WORK TASK:
The data below should be copied over with complete accuracy.
[Start of Attachment]
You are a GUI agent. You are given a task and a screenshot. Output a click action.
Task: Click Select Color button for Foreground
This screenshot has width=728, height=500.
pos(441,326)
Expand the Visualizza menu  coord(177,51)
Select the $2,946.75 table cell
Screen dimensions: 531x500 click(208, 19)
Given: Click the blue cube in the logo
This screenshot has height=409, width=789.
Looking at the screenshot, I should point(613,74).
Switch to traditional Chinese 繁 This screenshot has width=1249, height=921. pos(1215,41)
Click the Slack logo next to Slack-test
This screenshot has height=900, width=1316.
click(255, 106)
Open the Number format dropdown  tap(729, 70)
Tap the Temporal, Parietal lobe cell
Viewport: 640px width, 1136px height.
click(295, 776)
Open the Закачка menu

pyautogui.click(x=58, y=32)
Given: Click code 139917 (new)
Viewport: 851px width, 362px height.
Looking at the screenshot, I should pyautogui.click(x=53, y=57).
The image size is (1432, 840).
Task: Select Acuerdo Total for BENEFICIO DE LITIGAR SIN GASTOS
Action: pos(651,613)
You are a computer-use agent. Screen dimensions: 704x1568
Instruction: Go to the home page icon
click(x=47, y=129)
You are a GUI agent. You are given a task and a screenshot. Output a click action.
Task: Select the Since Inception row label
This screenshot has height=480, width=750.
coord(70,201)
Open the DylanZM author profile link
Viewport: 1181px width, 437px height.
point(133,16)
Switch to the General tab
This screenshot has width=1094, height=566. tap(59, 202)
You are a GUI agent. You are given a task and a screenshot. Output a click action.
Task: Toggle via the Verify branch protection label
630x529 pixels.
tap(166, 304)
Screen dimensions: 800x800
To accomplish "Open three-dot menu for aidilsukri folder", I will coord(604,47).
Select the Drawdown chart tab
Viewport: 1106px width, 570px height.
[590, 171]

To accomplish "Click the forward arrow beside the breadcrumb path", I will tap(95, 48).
[End of Attachment]
RESPONSE FOR THIS EXERCISE:
You are a GUI agent. You are given a task and a screenshot. Output a click action.
Task: Click Select Color button for Foreground
This screenshot has width=728, height=500.
pos(441,326)
Expand the Visualizza menu  coord(177,51)
Select the $2,946.75 table cell
Screen dimensions: 531x500 click(208, 19)
Given: Click the blue cube in the logo
This screenshot has height=409, width=789.
Looking at the screenshot, I should point(613,74).
Switch to traditional Chinese 繁 This screenshot has width=1249, height=921. pos(1215,41)
Click the Slack logo next to Slack-test
This screenshot has height=900, width=1316.
click(255, 106)
Open the Number format dropdown  tap(729, 70)
Tap the Temporal, Parietal lobe cell
Viewport: 640px width, 1136px height.
click(295, 776)
Open the Закачка menu

pyautogui.click(x=58, y=32)
Given: Click code 139917 (new)
Viewport: 851px width, 362px height.
Looking at the screenshot, I should pyautogui.click(x=53, y=57).
The image size is (1432, 840).
Task: Select Acuerdo Total for BENEFICIO DE LITIGAR SIN GASTOS
Action: pos(651,613)
You are a computer-use agent. Screen dimensions: 704x1568
Instruction: Go to the home page icon
click(x=47, y=129)
You are a GUI agent. You are given a task and a screenshot. Output a click action.
Task: Select the Since Inception row label
This screenshot has height=480, width=750.
coord(70,201)
Open the DylanZM author profile link
Viewport: 1181px width, 437px height.
point(133,16)
Switch to the General tab
This screenshot has width=1094, height=566. tap(59, 202)
You are a GUI agent. You are given a task and a screenshot. Output a click action.
Task: Toggle via the Verify branch protection label
630x529 pixels.
tap(166, 304)
Screen dimensions: 800x800
To accomplish "Open three-dot menu for aidilsukri folder", I will coord(604,47).
Select the Drawdown chart tab
Viewport: 1106px width, 570px height.
[590, 171]

To accomplish "Click the forward arrow beside the breadcrumb path", I will tap(95, 48).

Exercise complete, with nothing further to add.